National treatment—the requirement that foreign investors be treated no less favorably than domestic investors, regardless of the circumstances—is a fundamental principle of EPAs and bilateral free trade pacts. This provision limits the array of options and actions that could be taken by national governments in protecting their economies. Thus, the EPA with Japan will override not only our laws governing foreign investment but the Constitution itself. EPAs will virtually “denationalize” the control of land, natural resources, and public services such as water, energy, health, education, and other vital public services. By extending “national treatment” to foreign investors, the agreement would lead to the near total loss of national control over investment and deprive government of its ability to conduct industrial policy and undertake strategic planning.
Government’s failure to adequately inform the public so that they can have meaningful participation in trade negotiations is in itself a violation of the Constitution. We are committed to promote a broad process of participation by all stakeholders, which allow them to become informed so that they can analyze cost and benefits, develop proposals and present these to government officials.
The false choice between Bilateral agreements and WTO agreements
Raising our serious concern over the bilateral approach does not imply, however, that we are amenable or contented with the current multilateral approach to trade liberalization under the WTO. In fact, the two approaches complement each other. It is not really a question of what approach is best or optimal to promote and facilitate trade. Needless to say, both approaches espouse the same neo-liberal, free trade dogma that threatens the viability and survival of small and large enterprises.
It is in this context that the Stop the New Round! Coalition reiterates its opposition to further trade and trade-related liberalization whether through bilateral and regional trade agreements or the WTO.

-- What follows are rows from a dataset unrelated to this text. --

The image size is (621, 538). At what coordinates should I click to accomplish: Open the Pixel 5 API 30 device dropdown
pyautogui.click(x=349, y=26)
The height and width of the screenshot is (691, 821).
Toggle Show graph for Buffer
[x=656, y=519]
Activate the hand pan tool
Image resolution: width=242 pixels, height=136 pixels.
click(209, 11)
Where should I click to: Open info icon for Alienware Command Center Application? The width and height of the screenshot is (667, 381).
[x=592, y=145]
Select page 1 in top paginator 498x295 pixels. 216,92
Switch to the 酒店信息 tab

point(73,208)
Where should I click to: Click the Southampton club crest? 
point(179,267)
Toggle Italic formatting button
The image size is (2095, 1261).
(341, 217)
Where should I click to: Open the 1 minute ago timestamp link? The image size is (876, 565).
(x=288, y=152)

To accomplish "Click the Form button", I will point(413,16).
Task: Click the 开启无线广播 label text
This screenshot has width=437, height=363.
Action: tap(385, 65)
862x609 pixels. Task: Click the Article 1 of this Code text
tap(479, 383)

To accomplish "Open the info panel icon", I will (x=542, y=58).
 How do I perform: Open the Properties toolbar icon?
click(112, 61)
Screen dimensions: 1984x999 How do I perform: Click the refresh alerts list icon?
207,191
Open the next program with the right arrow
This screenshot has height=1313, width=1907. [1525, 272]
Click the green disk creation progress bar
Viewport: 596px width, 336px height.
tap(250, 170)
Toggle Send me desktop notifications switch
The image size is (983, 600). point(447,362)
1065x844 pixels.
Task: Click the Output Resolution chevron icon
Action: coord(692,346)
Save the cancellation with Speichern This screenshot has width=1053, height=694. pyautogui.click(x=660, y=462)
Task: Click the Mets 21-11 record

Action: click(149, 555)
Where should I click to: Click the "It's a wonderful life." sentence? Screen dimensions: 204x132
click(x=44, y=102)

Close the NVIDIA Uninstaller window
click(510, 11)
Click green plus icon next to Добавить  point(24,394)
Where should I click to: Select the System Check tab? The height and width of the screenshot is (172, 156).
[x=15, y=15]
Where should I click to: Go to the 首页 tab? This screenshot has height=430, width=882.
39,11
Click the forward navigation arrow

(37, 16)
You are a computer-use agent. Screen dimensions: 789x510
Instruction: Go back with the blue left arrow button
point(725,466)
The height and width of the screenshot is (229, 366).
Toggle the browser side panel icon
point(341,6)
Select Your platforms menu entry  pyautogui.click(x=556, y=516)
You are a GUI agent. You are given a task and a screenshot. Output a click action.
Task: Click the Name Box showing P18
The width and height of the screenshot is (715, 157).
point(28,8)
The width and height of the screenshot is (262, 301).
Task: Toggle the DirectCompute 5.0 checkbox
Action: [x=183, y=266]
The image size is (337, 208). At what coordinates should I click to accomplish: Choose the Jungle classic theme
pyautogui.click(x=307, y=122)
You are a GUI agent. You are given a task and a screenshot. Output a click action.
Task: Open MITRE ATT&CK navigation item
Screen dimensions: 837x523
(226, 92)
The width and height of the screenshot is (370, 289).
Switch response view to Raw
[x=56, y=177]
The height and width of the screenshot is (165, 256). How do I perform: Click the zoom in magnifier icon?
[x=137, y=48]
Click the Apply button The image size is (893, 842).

We urge the government to seriously rethink its mindless pursuit of bilateral free trade agreements. Initial government projection shows that the government stands to lose PhP16.9 billion in foregone revenues starting this year (PhP15.37 billion in potential Customs duties and PhP1.54 billion in value-added tax payments) if the provision calling for the tariff elimination of select commodities under the JPEPA would be approved. It is indeed incomprehensible why the government rabidly pursues bilateral free trade while the country is experiencing its worst fiscal crisis in decades.
We are calling on the Philippine Congress to investigate the economic impact of the various bilateral free trade deals being pursued by the Executive branch. The Legislative branch must now act to defend Philippine national interests not only in the WTO negotiations, but more importantly in bilateral and regional free trade talks, particularly in the ASEAN Free Trade Area (AFTA), the Japan-Philippine Economic Partnership Agreement and the RP-China Free Trade Agreement. The protection of domestic markets and local sources of livelihood should be the guiding principle in determining the Philippines’ decision whether or not to participate in any form of trade agreement.